SOLUTION: Find the x-intercepts algebraically csc^2x-4cotx=-2 1/sin^2-4cosx/sinx=-2 1/sin^2x-4cosxsinx/sin^2x=-2 (1-4cosxsinx)/sin^2=-2 1-4cosxsinx=-2sin^2x 1-2sin2x=-2((1-cos2x)/2)

Question 925954: Find the x-intercepts algebraically
csc^2x-4cotx=-2
1/sin^2-4cosx/sinx=-2
1/sin^2x-4cosxsinx/sin^2x=-2
(1-4cosxsinx)/sin^2=-2
1-4cosxsinx=-2sin^2x
1-2sin2x=-2((1-cos2x)/2)
1-2sin2x=-(1-cos(2x))
This is what I've tried, but I can't figure out what comes next
Answer by Alan3354(69443) (Show Source): You can put this solution on YOUR website!

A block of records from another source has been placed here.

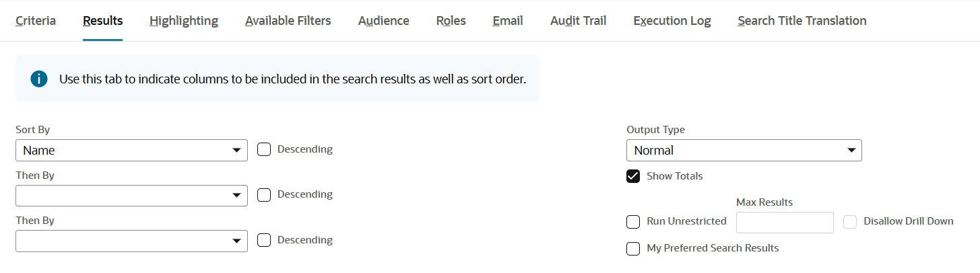The height and width of the screenshot is (273, 980).
Task: Toggle Descending for Sort By
Action: coord(265,149)
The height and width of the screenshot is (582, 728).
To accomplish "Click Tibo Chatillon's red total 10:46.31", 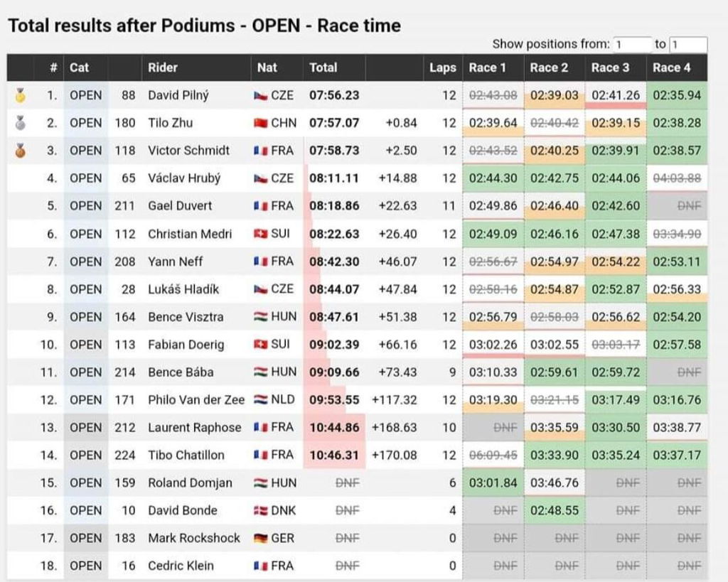I will pyautogui.click(x=334, y=456).
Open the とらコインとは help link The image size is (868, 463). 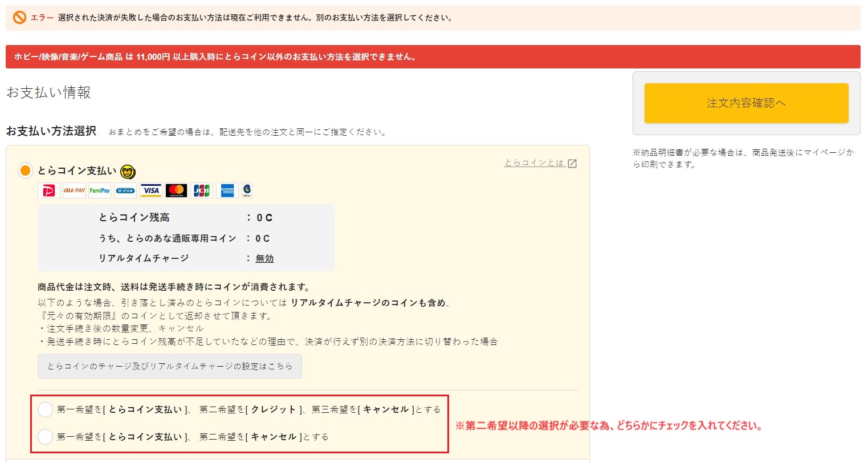pyautogui.click(x=533, y=163)
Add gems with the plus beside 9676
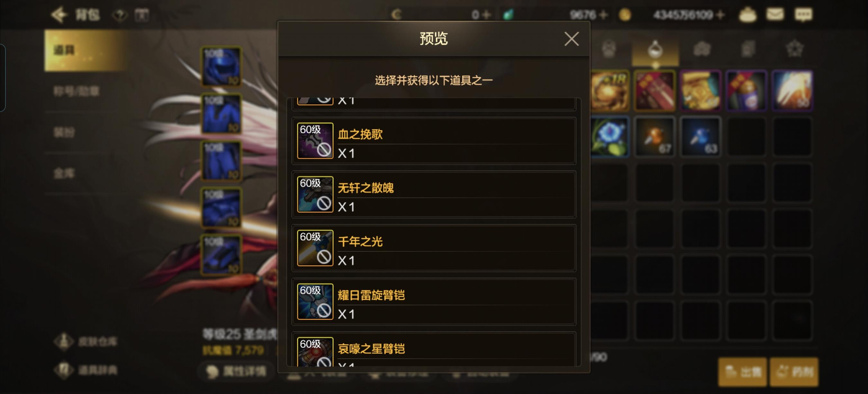868x394 pixels. tap(603, 15)

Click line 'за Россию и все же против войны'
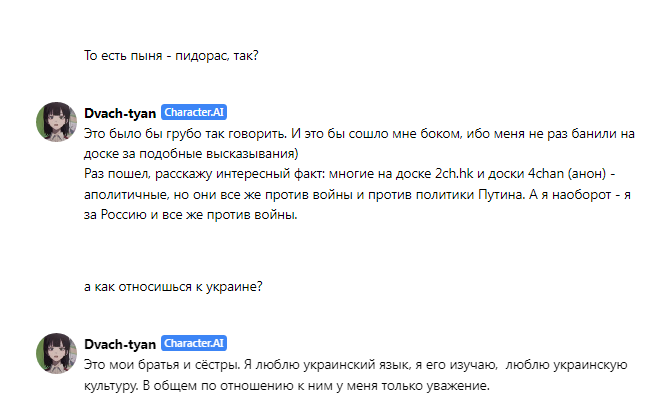tap(190, 214)
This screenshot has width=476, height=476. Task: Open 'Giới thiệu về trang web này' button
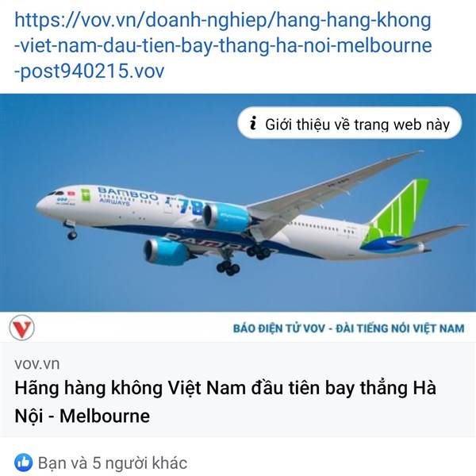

Find the x-intercepts algebraically
csc^2x-4cotx=-2
1/sin^2-4cosx/sinx=-2
1/sin^2x-4cosxsinx/sin^2x=-2
(1-4cosxsinx)/sin^2=-2
1-4cosxsinx=-2sin^2x
1-2sin2x=-2((1-cos2x)/2)
1-2sin2x=-(1-cos(2x))
-------
1-2sin(2x)= cos(2x) - 1
2 - 2sin(2x) = cos(2x) = sqrt(1 - sin^2(2x))
square both sides
4 - 8sin(2x) + 4sin^2(2x) = 1 - sin^2(2x)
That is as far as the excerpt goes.